抜粋箇所
無理矢理挨拶・・・要求水準が高すぎます。挨拶抜きでいきなり各論的な話や遊びに入っても構わない。
言葉かけ・・・幼児期「言葉かけをいっぱいしてください」と指導する人たちがいます。けれど、自閉症スペクトラムの子どもたちにとって、言葉かけの量が増えれば増えるほど、情報が増えてしまい結局何を言われているのかわからなくなってしまいます。
教科学習の特訓・・・境界知能の子どもは小学校低学年から学業不振となります。けれど、「頑張ればついていける」くらいの不振なため、親が教科学習の特訓をすることが時間の大半をしめて生活に必要なことを学んだり、生活を楽しんだりする時間がなくなってしまいます。
勉強に多くの時間をかけすぎると、得意なことを伸ばすこともできなくなります。

課題の指示
上の抜粋箇所の「教科学習の特訓・・・境界知能」から「勉強に多くの時間をかけすぎると、得意なことを伸ばすこともできなくなります。」まで（両端を含む）を、「教科学習」を「学科の勉強」に置き換えて書き直せますか。

提供資料
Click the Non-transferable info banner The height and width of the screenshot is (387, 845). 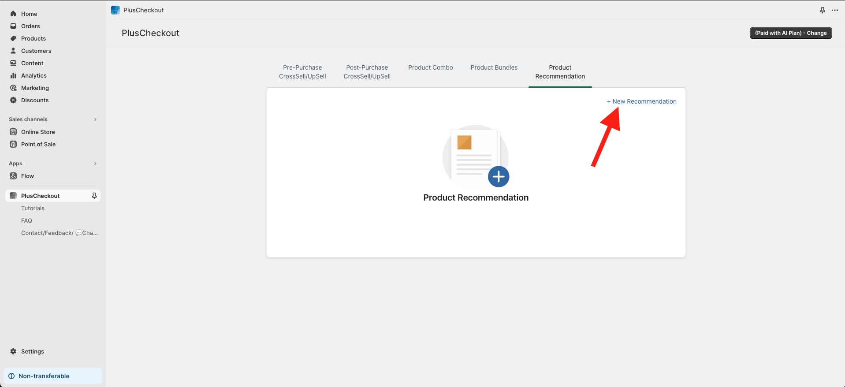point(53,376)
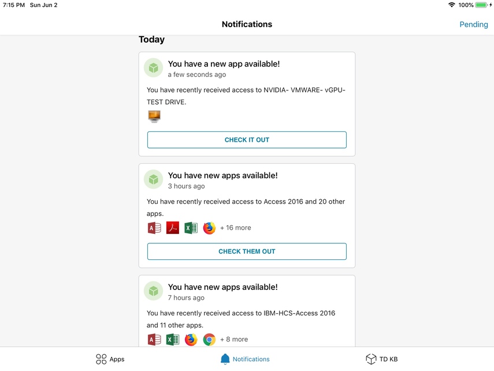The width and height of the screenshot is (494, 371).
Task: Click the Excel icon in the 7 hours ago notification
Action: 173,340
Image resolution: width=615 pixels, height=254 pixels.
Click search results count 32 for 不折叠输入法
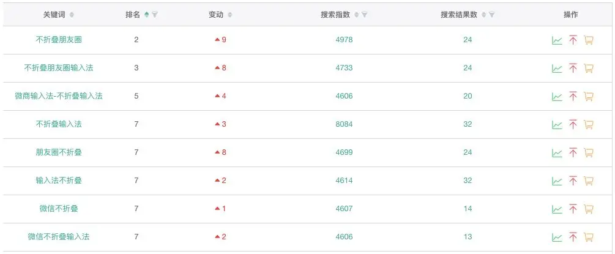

演習結果
学科の勉強の特訓・・・境界知能の子どもは小学校低学年から学業不振となります。けれど、「頑張ればついていける」くらいの不振なため、親が学科の勉強の特訓をすることが時間の大半をしめて生活に必要なことを学んだり、生活を楽しんだりする時間がなくなってしまいます。
勉強に多くの時間をかけすぎると、得意なことを伸ばすこともできなくなります。